Myanmar : la nouvelle cheffe des droits de l’homme de l’ONU appelle à la libération des deux journalistes de Reuters

La Haute-Commissaire des Nations Unies aux droits de l’homme, Michelle Bachelet, a exhorté lundi le Myanmar à libérer « immédiatement et sans condition » Kyaw Soe Oo et Thet Oo Maung, les deux journalistes Reuters, également respectivement connus sous le nom de Moe Aung et de Wa Lone.

 

Les deux journalistes de l’agence de presse internationale ont été condamnés lundi à une peine d’emprisonnement de sept ans sur des accusations de violation de la Loi sur les secrets officiels. Une loi « mal définie » a estimé la nouvelle cheffe des droits de l’homme de l’ONU qui vient de prendre ses fonctions samedi.

 

 

Moe Aung et de Wa Lone.

 

 

« Leur couverture du massacre d’Inn Din par l’armée  pour laquelle l’armée a par la suite reconnu sa responsabilité, était manifestement dans l’intérêt du public car elle n’aurait peut-être jamais été découverte », a dit Mme Bachelet.

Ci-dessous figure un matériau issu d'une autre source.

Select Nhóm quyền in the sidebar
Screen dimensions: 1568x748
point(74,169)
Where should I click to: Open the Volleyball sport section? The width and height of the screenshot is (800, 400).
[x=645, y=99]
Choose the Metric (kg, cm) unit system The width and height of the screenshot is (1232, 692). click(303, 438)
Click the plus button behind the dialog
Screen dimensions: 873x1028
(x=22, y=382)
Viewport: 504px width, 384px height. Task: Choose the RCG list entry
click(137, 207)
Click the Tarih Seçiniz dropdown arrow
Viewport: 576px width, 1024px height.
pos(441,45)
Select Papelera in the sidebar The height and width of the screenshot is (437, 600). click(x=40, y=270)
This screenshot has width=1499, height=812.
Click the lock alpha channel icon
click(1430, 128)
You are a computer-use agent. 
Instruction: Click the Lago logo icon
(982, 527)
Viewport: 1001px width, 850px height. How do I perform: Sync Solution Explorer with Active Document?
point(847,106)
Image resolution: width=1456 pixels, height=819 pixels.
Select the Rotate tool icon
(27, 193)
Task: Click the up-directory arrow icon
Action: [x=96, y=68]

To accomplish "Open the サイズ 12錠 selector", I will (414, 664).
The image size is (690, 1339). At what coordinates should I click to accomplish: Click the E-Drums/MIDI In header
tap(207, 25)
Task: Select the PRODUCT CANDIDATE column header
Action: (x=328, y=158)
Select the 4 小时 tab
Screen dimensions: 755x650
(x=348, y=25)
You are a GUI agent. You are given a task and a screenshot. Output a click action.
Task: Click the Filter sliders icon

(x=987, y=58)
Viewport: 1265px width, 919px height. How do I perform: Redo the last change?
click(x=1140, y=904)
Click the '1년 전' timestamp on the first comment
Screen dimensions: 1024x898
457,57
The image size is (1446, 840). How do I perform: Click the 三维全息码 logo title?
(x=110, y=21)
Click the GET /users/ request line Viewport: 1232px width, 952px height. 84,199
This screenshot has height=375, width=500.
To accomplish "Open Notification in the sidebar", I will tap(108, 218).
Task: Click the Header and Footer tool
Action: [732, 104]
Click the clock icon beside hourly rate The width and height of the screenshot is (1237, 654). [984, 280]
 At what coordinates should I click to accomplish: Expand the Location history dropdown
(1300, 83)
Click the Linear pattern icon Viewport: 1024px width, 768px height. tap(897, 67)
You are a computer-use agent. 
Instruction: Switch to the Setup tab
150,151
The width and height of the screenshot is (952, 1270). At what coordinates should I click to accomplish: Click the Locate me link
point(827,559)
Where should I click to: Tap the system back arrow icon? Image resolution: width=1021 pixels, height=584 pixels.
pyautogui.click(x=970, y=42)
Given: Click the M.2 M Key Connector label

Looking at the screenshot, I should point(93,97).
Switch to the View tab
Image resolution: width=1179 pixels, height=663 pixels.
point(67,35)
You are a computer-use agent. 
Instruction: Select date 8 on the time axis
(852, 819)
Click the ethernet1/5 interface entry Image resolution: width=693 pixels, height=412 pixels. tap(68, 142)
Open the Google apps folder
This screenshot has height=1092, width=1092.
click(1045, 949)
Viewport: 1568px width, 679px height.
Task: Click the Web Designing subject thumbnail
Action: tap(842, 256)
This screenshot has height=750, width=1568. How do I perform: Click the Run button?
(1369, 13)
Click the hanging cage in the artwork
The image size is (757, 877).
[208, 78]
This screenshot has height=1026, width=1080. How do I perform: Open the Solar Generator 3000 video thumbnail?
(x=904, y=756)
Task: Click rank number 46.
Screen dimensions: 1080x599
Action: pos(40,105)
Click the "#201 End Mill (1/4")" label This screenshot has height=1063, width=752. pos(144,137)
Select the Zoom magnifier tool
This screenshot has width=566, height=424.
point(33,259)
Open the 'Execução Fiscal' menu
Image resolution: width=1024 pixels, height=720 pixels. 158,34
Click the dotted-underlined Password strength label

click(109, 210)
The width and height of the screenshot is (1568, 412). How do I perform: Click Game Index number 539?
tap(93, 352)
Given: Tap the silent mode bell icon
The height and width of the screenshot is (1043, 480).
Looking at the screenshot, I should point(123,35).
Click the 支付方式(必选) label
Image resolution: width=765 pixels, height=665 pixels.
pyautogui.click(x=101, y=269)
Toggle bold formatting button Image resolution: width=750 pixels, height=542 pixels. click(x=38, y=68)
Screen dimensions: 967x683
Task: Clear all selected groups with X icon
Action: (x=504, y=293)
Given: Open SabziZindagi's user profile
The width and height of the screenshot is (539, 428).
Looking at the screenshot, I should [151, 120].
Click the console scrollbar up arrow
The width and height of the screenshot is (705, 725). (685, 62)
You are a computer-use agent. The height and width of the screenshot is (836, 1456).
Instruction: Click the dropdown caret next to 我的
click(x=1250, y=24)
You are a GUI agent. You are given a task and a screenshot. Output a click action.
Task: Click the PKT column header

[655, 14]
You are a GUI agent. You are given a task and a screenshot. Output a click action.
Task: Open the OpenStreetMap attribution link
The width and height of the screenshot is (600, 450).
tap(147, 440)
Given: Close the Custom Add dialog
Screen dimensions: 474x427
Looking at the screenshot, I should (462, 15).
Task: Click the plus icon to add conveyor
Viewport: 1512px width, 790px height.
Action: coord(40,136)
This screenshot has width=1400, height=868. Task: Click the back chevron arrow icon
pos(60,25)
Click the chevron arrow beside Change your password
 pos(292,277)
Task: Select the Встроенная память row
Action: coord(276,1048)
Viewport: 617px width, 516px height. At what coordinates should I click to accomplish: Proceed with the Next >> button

Pour la Haute-Commissaire, la condamnation des deux journalistes suit un processus juridique qui « enfreint clairement les normes internationales ».

« Elle envoie un message à tous les journalistes du Myanmar, à savoir qu’ils ne peuvent pas travailler sans crainte, mais doivent plutôt choisir de s’autocensurer ou de risquer des poursuites », a alerté Mme Bachelet qui a demandé que la condamnation des deux journalistes soit annulée et que ces derniers soient libérés.

Une demande qui concerne également « tous les autres journalistes actuellement en détention pour leur exercice légitime du droit à la liberté d’expression », a-t-elle précisé.

La Haut-Commissariat des Nations Unies aux droits de l’homme (HCDH) a indiqué qu’il publiera dans les prochains jours un rapport sur « l’état préoccupant » de la liberté d’expression au Myanmar, avec un certain nombre de recommandations pour une réforme juridique et politique.